Seperti karya-karya Tennessee Williams lainnya, film ini membahas konflik individual antar individu-individu. Film ini menceritakan krisis sebuah keluarga besar nan kaya yang dipimpin oleh Big Daddy (Burl Ives), pemilik semua harta kekayaan yang sedang sekarat, dengan istrinya yang lebih akrab disebut Big Momma (Judith Anderson). Mereka mempunyai dua orang putra, Gooper (Jack Carson), si sulung, seorang pengacara yang memperistri seorang wanita ketus, licik, cerewet, tajam, dan blak-blakan, Mae (Madeleine Sherwood). Sementara si bungsu, Brick Pollitt (Paul Newman), adalah seorang mantan atlit yang sampai sekarang masih dirundung rasa bersalah atas kematian sahabatnya. Walaupun istrinya, Maggie (Elizabeth Taylor) atau dijuluki “Maggie the Cat” oleh Brick, mati-matian mencuri perhatian Brick, Brick tidak pernah membalas. Kedua pasangan ini benar-benar bertolak belakang. Mae mengkoleksi keturunan, sementara Maggie sama sekali belum memiliki keturunan. Mae mempunyai bersuamikan seorang pengacara sukses, sementara Maggie bersuamikan pria pemabuk yang masih berangan-angan menjadi atlit. Maggie jauh lebih cantik ketimbang Mae. Dan Maggie, bisa dibilang, menantu kesayangan Big Daddy. Tapi Mae, yang kurang lebih penjilat, juga tidak tinggal diam dan terus berusaha mencuri hati Big Daddy. Kesamaan mereka hanyalah saling membenci satu sama lain. Ini lah situasi keluarga besar tersebut.

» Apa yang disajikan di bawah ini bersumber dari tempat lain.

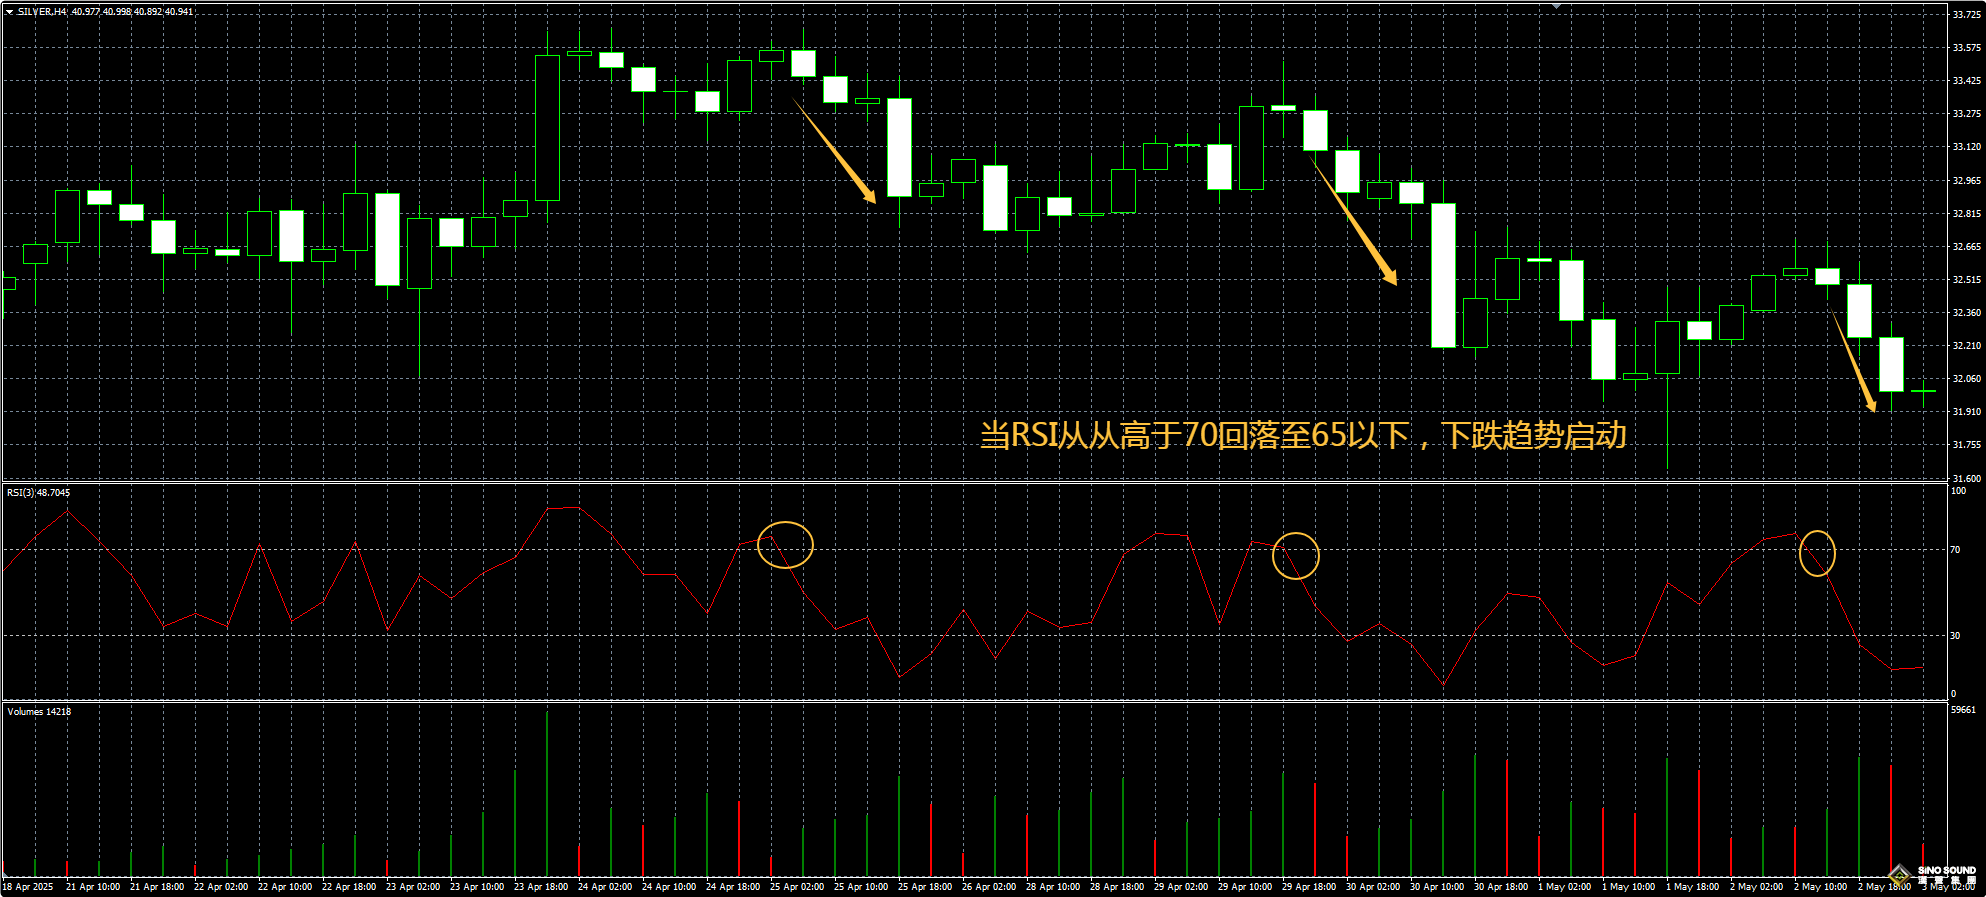The height and width of the screenshot is (897, 1986).
Task: Click the 33.725 price scale label
Action: (1966, 15)
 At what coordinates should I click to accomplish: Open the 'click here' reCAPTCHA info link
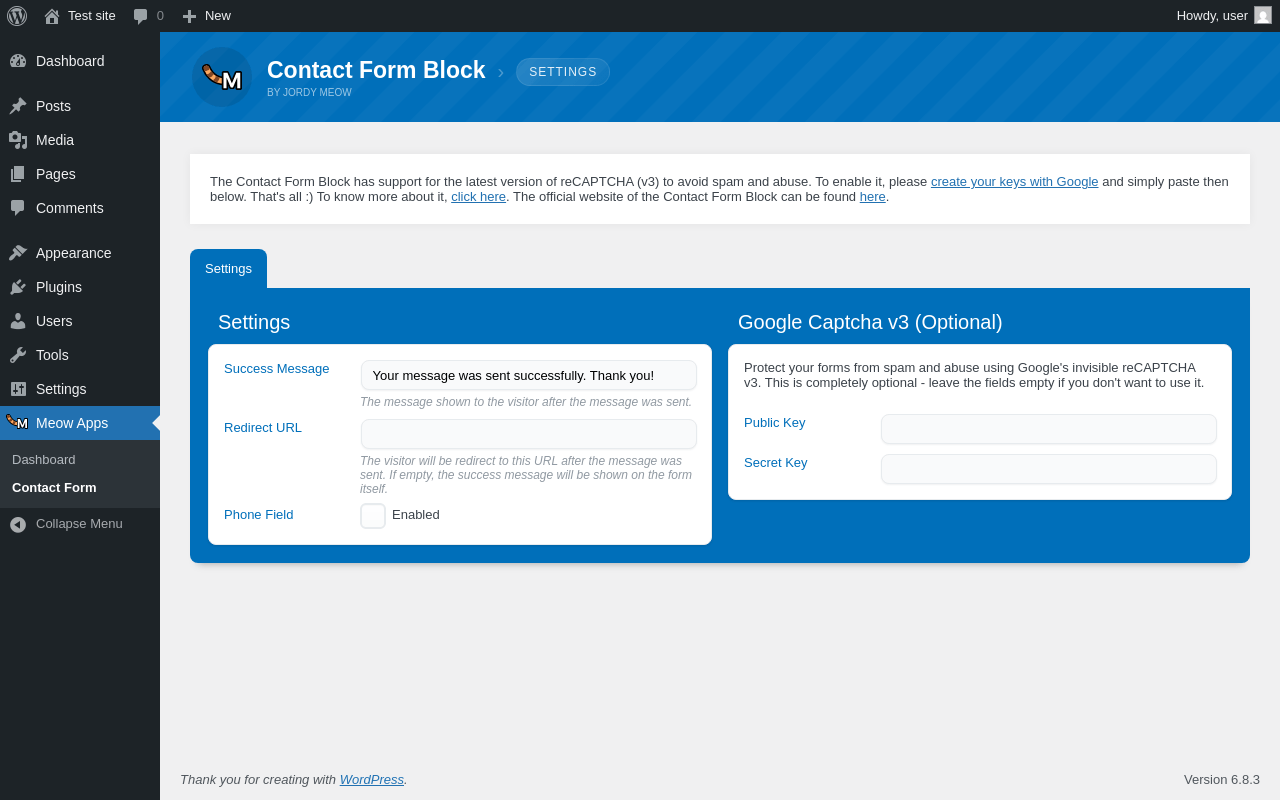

Konflik film ini beragam, mulai dari penipuan, kebohongan, hubungan, keserakahan, pengaiabain, kematian, penyesalan termasuk juga segelintir nada homoseksualitas. Tapi yang benar-benar ingin ditekankan di sini, saya rasa, adalah tabiat alami manusia sendiri yang cenderung lebih sering menutupi kebenaran dan bahkan menolak.
Keseluruhan film ini mengambil setting di hari ulang tahun Big Daddy. Filmnya sendiri lebih terfokus pada Maggie dan Brick, dan permasalahan mereka, baik menyangkut masalah rumah tangga ataupun yang sudah berhubungan dengan keluarga besar. Saya tidak akan memberikan sinopsis film ini, yang pasti, kurang lebihnya, film ini menceritakan hubungan antara para pria dan wanitanya (khususnya Brick dan Maggie).
Pria dan wanita jelas punya cara sendiri-sendiri dalam memperjuangkan kepentingannya. Umumnya pria lebih cenderung memanfaatkan kekuatan dan kekuasaannya. Sementara wanita, cenderung lebih memanfaatkan pengaruh-pengaruh persuasifnya pada prianya. Pengaruh wanita tersebut bisa saja berhasil, tapi pada akhirnya prialah yang lebih sering menentukan keputusan penting. Posisi gender tersebut digambarkan dengan jelas di Cat on a Hot Tin Roof. Kesadaran para pria di film ini akan kepentingan (atau keinginan istrinya) digambarkan sangat minim. Bahkan ketika Big Daddy dan Brick merenung berdua secara terbuka, percakapan tersebut hanya menjadi percakapan ayah-anak. Dan terlihat juga ketika Maggie berulang kali memaksa Brick membahas persoalan rumah tangga mereka (kepentingan Maggie), Brick selalu menghindar (atau menolak).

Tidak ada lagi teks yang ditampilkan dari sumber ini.